Data Analysis | BRENDAN MCCLOSKEY

I took a brief break from working on side projects to participate in the MCM (Mathematical Contest in Modeling) competition. I decided to compete in this competition mainly after enjoying and seeing success in the previous semester’s GDMS data analytics competition (post linked here) in which my team received an honorable mention in the beginner’s division. Again, my team consisted of friends Kali Liang (CMDA major) and Eric Fu (BIT major). Looking back on both of these competitions, I would definitely say the diversity in majors really helped in our ability to come together and perform, mainly due to our differences in perspective when it came to looking at the problem as a whole. Similar to the previous competition, we were given a .csv file with about 600 categories involving energy consumption and production rates per year in Arizona, California, New Mexico, and Texas, and were asked to come up with energy profiles for each state and to predict energy consumption and production in 2025 and 2050, all in the context of using cleaner energy sources. For reference, we tackled problem C (all problems linked here).

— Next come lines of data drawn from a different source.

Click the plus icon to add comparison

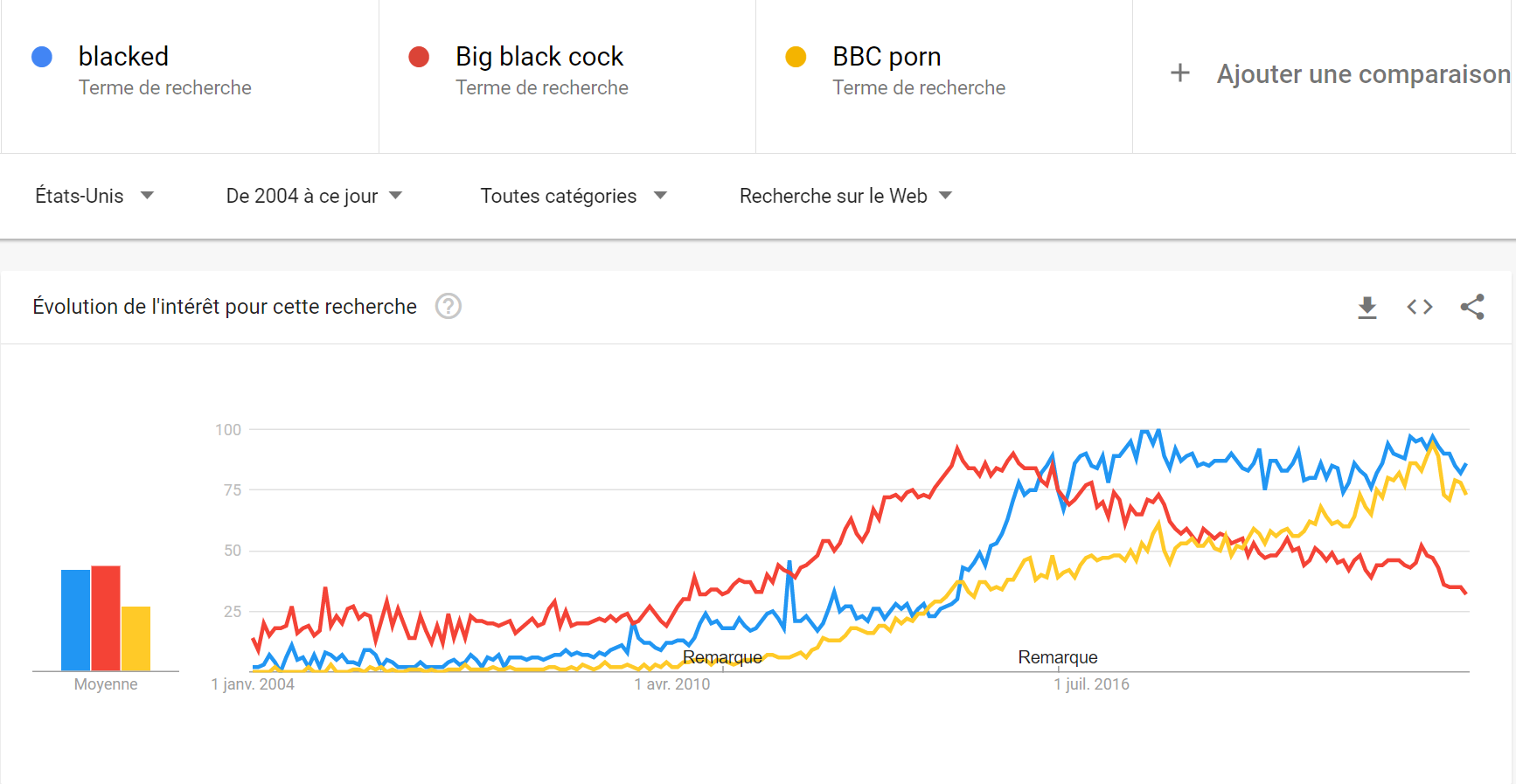click(x=1180, y=73)
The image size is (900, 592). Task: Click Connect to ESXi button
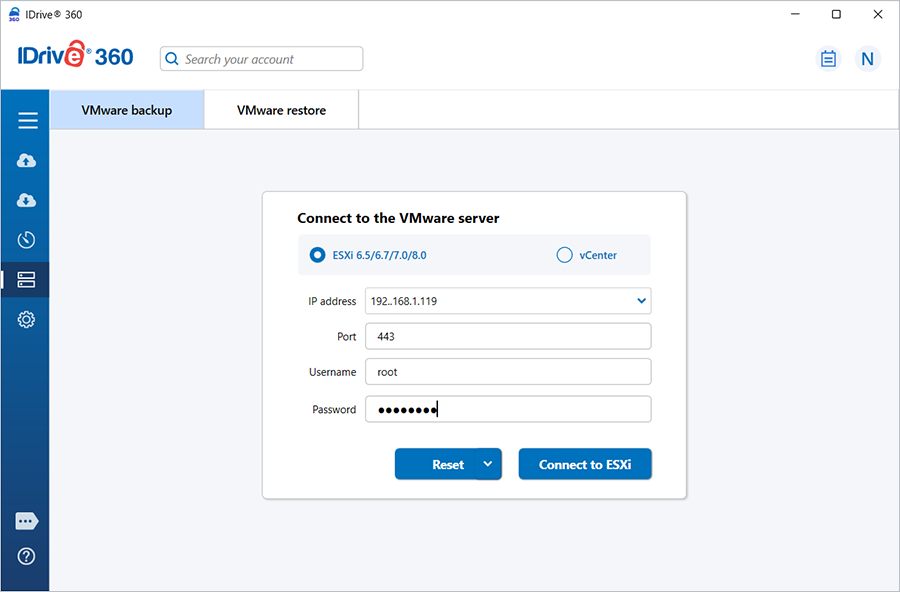coord(585,464)
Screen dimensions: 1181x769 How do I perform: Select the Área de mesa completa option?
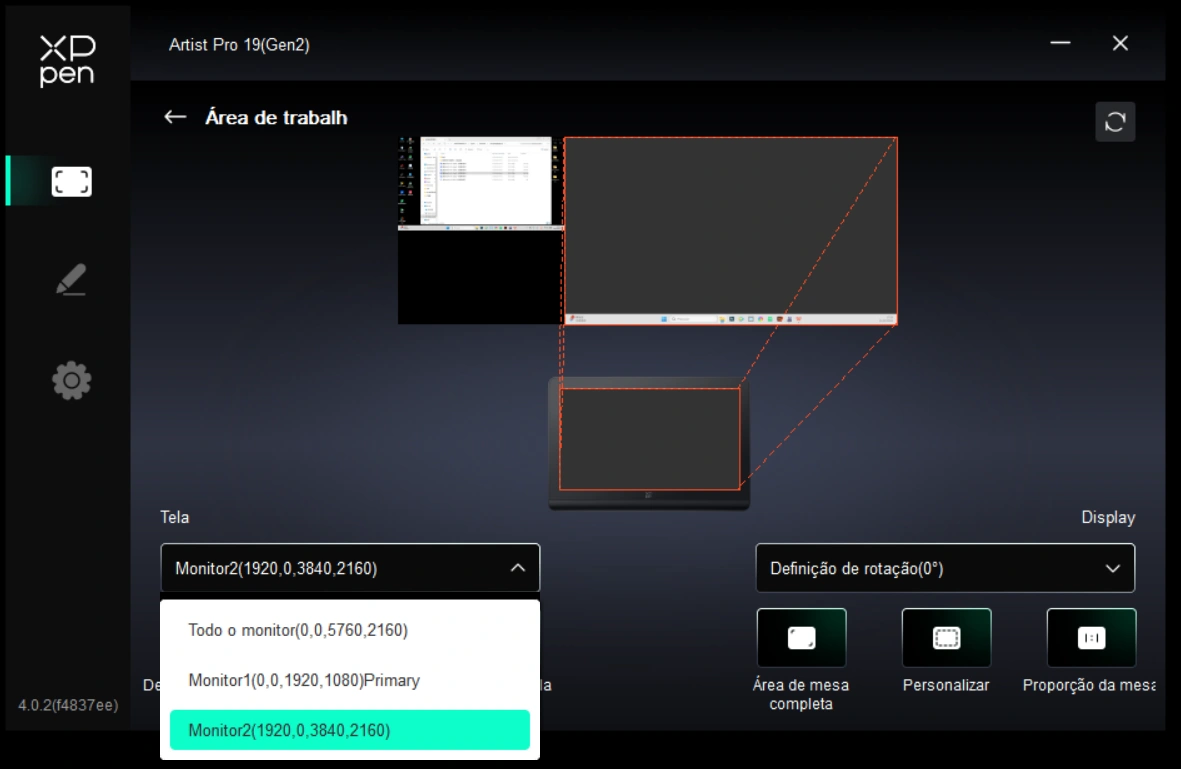801,638
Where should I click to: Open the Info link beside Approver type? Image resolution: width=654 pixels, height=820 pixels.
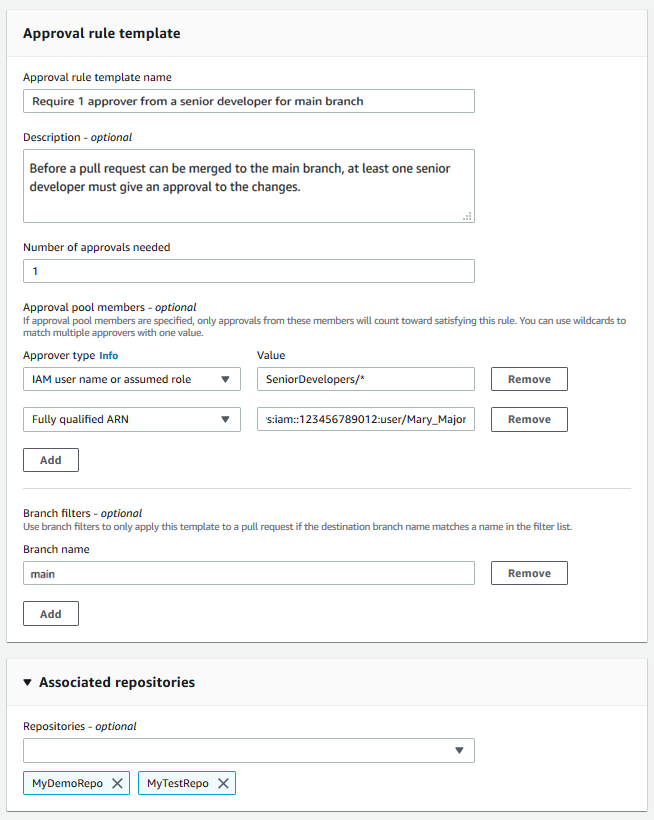(108, 355)
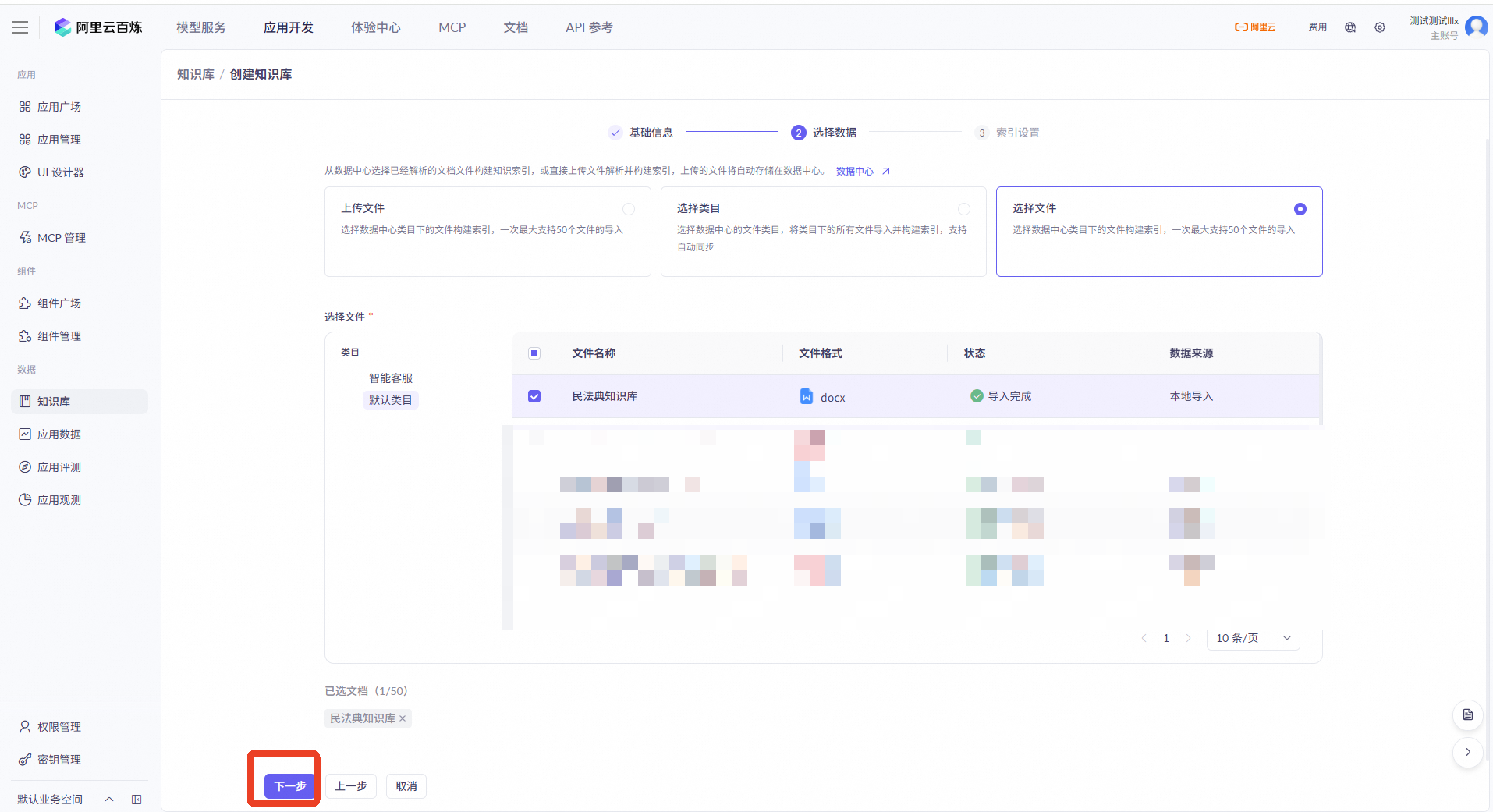The height and width of the screenshot is (812, 1493).
Task: Remove the 民法典知识库 tag with x
Action: click(x=403, y=718)
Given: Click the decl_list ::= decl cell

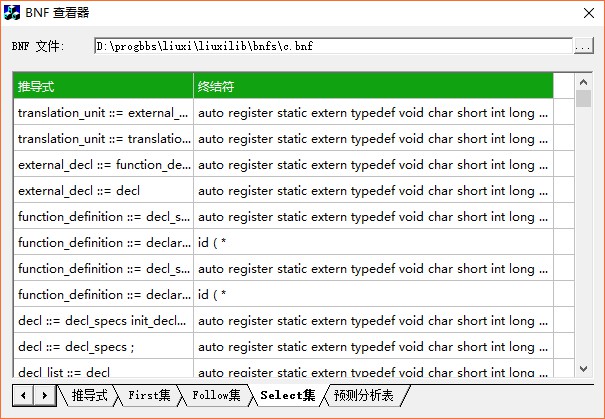Looking at the screenshot, I should point(103,371).

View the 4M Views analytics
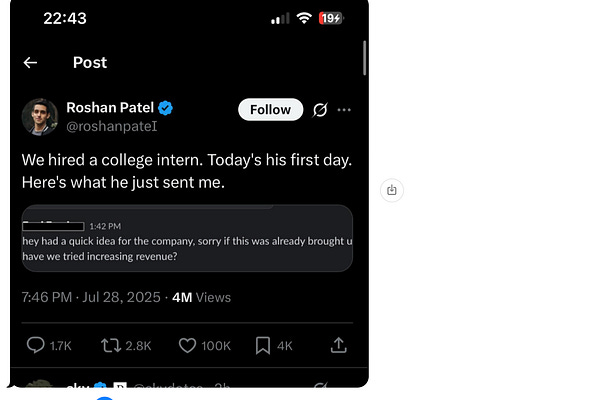pyautogui.click(x=201, y=297)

We used a mixture of VBA (Excel), Python, and R to analyze the given data. My main job was to determine which subsets of data were interesting and useful and to plot them using Python/matplotlib.

Moving on to the actual data analysis, we started by creating energy profiles for each of the four given states. We split our profiles into 3 graphs we deemed relevant, including overall energy consumption, overall energy production, and energy usage by sector in each state. The main hurdle for this section was deciding how to cut down the data to where each graph wouldn’t be too cluttered but the data would still be accurate enough to use. For instance, for energy consumption alone, each state’s initial graph had over 20 sub-plots, making the graph hard to read at first glance. This was due to the inclusion of ultimately insignificant values (for instance wood and waste energy consumption). As a result, we cut these insignificant sub-sets, facilitating visual analysis on each graph. The downside to this was not having a fully accurate representation of total consumption and production in each state, but we decided the sacrifice was worth it for the visual clarity provided.
Energy consumption graph for Arizona. You can see that as the Y values approach 0, the higher the concentration of plot points (and this is after cutting more than 10 sub-sets).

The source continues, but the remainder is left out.